First, we plot all data points, together with a linear model fitted to the whole data set.

ggplot(data = sub_hsb, aes(x = ses, y = mathach)) +
  geom_point(size = 0.8, alpha = .8) +
  geom_smooth(method = "lm", se = FALSE, col = "Red") +
  ggtitle("Mathematics achievement vs. Socioeconomic status (SES)") +
  xlab("SES") +
  ylab("Mathematics achievement")

This plot shows a general trend for the whole data set, but we also would want to plot the trend for each school. To do this, we convert the school IDs into a factor with 30 levels and plot each school using a different colour.

school.id <- as.factor(sub_hsb$schid)
length(levels(school.id))

## [1] 30

ggplot(data = sub_hsb, aes(x = ses, y = mathach, colour = school.id)) +
  geom_point(size = 0.8, alpha = .8) +
  geom_smooth(method="lm", se=FALSE) +
  ggtitle("Mathematics achievement vs. Socioeconomic status (SES)",
          subtitle ="by cluster (school)") +
  xlab("SES") +
  ylab("Mathematics achievement") +
  theme(legend.position = "none")

One will suspect from these plots that there is within-school correlation: pupils from one school tend to be more similar to each other than to pupils from different schools.

SET EXERCISE A: Give the item position rows below, from the line containing "Where should I click to: Open" up to and including the line containing "Looking at the screenshot, I should 1236,89.", as a JSON list of strings with one string per line and no blank lines.

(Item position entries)
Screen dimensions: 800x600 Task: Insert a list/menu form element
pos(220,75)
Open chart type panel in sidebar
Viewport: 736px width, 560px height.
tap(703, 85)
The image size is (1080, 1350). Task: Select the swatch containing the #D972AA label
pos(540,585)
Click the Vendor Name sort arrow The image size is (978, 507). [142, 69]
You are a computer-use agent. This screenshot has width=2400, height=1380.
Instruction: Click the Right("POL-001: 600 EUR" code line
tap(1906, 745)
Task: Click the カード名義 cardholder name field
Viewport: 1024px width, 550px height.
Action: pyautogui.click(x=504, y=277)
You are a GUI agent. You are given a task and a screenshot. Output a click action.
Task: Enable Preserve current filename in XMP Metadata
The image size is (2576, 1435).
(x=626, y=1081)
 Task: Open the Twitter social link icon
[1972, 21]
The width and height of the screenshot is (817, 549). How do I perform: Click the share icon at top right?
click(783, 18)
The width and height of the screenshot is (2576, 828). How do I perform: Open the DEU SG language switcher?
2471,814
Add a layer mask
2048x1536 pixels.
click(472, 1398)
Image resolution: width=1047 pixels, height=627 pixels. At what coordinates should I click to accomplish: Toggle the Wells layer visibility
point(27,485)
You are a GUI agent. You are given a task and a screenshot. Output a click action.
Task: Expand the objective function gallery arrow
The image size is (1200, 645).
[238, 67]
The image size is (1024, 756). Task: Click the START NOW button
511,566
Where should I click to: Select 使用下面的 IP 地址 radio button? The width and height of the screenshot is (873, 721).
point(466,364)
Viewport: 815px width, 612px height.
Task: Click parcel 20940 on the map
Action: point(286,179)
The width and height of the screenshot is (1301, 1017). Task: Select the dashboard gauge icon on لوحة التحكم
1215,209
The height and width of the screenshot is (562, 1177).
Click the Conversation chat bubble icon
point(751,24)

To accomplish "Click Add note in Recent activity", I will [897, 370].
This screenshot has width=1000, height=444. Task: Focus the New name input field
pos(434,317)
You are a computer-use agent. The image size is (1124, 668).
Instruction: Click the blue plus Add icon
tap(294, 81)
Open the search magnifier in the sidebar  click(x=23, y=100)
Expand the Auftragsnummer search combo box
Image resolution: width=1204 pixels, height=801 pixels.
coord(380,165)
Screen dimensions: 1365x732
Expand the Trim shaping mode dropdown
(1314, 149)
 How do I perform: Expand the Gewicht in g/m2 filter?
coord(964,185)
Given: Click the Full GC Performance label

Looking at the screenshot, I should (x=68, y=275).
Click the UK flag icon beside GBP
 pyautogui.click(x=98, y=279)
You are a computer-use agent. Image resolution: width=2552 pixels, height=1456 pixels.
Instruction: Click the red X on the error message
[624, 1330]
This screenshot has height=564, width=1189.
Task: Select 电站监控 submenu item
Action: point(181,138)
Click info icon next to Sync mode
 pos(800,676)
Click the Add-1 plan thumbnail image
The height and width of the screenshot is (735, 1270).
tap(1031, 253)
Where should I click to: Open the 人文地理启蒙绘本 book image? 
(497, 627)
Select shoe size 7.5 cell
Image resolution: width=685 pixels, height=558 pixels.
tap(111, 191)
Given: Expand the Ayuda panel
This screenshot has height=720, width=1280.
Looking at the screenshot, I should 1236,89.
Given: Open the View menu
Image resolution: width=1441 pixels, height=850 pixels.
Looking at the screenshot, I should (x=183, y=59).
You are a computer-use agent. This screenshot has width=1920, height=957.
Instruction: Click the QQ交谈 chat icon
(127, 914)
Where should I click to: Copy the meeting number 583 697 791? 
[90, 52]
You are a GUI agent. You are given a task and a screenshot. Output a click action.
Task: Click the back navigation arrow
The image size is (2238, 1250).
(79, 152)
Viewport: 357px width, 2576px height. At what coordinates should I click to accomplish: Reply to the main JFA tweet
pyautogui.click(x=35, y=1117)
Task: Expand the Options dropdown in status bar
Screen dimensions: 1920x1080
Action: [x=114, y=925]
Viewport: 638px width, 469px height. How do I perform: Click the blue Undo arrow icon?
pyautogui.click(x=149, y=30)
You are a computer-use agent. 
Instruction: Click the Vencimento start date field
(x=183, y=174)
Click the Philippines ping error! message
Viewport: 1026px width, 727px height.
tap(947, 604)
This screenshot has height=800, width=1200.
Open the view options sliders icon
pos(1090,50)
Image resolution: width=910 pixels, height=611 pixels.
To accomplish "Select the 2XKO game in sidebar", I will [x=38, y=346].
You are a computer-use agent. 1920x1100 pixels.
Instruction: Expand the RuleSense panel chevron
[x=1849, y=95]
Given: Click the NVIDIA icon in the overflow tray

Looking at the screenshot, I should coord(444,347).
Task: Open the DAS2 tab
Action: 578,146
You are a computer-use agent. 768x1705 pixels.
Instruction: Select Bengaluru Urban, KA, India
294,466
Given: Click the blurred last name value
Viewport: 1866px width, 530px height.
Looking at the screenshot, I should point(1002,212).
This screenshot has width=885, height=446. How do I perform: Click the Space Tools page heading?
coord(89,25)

SET EXERCISE B: Continue the text on plotting mathematics achievement against socioeconomic status by school, starting after its last sentence.

EXERCISE OUTPUT A:
[
  "Where should I click to: Open the 人文地理启蒙绘本 book image? ",
  "(497, 627)",
  "Select shoe size 7.5 cell",
  "Image resolution: width=685 pixels, height=558 pixels.",
  "tap(111, 191)",
  "Given: Expand the Ayuda panel",
  "This screenshot has height=720, width=1280.",
  "Looking at the screenshot, I should 1236,89."
]

EXERCISE OUTPUT B:
This type of repeated measures data is commonly referred to as “clustered” data, with clusters referring to schools. Note that the term “cluster” here should be interpreted as “items of increased similarity due to a structural reason”. It has nothing to do with “clustering”, for instance, in k-means.

Fitting naïve LMs or GLMs to repeated measures data may or may not result in correct inferences for $\boldsymbol{\beta}$ , but in any case the standard errors $SE(\hat{\beta}_j)$ will be incorrect. Fortunately, longitudinal and clustered data can be dealt with in the same framework.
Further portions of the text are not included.